In the process of setting up the CIA cluster for DMol3 (Accelrys) and Gaussian calculations. The use of a batch queuing system is recommended by Accelrys to take advantage of available resources (as they become available). The only open-source package they put their name to is OpenPBS (at openpbs.org). Compilation on a 64bit dual core AMD Opteron box (or any 64bit Linux system) gives the following error message.
a] [../OpenPBS ]# ./configure
creating cache ./config.cache
checking host system type... Invalid configuration `ia64-pc-linux-gnuoldld': machine `ia64-pc' not recognized
Invalid configuration `ia64-pc-linux': machine `ia64-pc' not recognized
configure: error: config.sub failed on ia64-pc-linux
The problem is that OpenPBS's (terribly out-of-date) auto-config script for configure doesn't know 64bit Linux out of the box. The solution to this is to not let configure guess the machine type.

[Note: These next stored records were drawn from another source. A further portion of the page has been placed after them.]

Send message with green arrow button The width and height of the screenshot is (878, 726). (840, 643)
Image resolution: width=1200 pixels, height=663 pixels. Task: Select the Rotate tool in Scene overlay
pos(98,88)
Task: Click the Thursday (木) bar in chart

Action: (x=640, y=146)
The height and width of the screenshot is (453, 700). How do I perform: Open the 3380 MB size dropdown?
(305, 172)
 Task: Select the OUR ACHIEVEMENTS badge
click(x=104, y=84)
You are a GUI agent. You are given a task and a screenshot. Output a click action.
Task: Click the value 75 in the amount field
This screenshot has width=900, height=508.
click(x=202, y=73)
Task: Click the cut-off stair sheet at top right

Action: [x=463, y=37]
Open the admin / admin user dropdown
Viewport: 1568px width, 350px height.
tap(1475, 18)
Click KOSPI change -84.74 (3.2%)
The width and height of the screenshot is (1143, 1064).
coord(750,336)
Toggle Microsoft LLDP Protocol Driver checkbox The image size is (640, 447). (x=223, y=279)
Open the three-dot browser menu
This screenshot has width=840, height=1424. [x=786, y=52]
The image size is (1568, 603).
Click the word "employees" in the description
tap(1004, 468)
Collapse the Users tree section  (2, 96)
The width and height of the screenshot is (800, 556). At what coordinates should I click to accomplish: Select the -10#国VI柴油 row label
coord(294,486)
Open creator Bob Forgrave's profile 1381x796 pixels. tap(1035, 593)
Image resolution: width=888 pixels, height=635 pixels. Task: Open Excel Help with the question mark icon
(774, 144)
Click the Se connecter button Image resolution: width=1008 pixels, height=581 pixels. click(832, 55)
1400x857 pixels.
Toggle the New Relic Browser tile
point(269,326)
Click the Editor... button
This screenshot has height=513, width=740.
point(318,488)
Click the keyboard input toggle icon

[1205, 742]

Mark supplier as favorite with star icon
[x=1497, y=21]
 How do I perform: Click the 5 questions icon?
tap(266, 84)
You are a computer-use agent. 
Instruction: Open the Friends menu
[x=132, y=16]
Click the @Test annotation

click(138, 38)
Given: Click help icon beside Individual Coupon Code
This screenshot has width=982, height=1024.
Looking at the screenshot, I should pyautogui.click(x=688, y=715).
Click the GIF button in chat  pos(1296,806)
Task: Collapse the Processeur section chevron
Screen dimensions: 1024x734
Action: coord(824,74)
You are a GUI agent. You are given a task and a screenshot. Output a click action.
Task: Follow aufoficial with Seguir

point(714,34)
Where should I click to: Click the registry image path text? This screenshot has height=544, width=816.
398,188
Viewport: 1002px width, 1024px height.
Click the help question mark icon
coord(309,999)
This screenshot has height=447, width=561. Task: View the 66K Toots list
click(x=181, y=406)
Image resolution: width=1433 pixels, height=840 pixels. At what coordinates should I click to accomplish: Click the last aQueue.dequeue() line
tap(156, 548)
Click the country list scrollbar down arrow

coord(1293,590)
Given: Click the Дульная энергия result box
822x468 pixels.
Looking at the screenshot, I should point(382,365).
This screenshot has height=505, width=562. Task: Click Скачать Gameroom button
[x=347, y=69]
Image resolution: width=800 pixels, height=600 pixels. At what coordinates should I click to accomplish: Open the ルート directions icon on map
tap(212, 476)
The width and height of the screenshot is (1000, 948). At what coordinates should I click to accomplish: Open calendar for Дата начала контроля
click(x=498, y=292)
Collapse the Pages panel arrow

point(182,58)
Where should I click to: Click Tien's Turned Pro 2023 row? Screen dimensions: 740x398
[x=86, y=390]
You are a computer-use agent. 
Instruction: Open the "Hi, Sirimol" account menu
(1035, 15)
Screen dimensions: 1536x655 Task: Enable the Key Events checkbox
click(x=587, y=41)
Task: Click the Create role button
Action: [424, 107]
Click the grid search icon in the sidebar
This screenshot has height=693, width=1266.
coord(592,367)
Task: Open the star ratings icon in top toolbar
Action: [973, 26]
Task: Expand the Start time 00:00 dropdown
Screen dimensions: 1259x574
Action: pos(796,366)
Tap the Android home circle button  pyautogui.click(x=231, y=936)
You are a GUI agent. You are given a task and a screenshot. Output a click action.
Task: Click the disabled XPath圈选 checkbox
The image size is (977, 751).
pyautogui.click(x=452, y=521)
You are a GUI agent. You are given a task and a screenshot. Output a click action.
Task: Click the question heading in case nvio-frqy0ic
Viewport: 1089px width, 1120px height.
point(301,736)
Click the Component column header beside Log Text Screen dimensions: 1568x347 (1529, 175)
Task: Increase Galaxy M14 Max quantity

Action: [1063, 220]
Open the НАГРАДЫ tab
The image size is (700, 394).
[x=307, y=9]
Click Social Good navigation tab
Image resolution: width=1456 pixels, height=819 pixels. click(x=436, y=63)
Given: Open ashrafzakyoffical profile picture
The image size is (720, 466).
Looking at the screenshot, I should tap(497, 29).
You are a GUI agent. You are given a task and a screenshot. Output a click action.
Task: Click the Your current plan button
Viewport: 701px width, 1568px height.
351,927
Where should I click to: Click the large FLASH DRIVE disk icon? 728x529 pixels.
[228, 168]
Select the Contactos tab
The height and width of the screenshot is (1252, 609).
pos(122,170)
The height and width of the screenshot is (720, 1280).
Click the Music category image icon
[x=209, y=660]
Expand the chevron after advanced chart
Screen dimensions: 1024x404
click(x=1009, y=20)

This is done by modifying a single line in the config.guess file located in the OpenPBS "../buildutils/" directory.
You can either go into the config.guess file and change the line
b] #UNAME_MACHINE=`(uname -m) 2>/dev/null` || UNAME_MACHINE=unknown
to
c] UNAME_MACHINE=i686
or download the altered config.guess file HERE. The downloaded file has a .txt extension to it (in case your browser gets confused) which you'll have to delete when you download it
d] mv config.guess.txt config.guess
Just replace the existing config.guess file with this new one and ./configure away.
P.S. I'm doing this (these) installation(s) with OpenSuse 10.0. The default installation for OpenSuse was not designed for programmers (as I rant about HERE). You'll need to Yast gcc and tcl/tk packages to make OpenPBS (and just about everything else) compile. If you've not gotten that far yet, just install everything and accept the lost 6 GBs to peace of mind (and don't ask about fortran).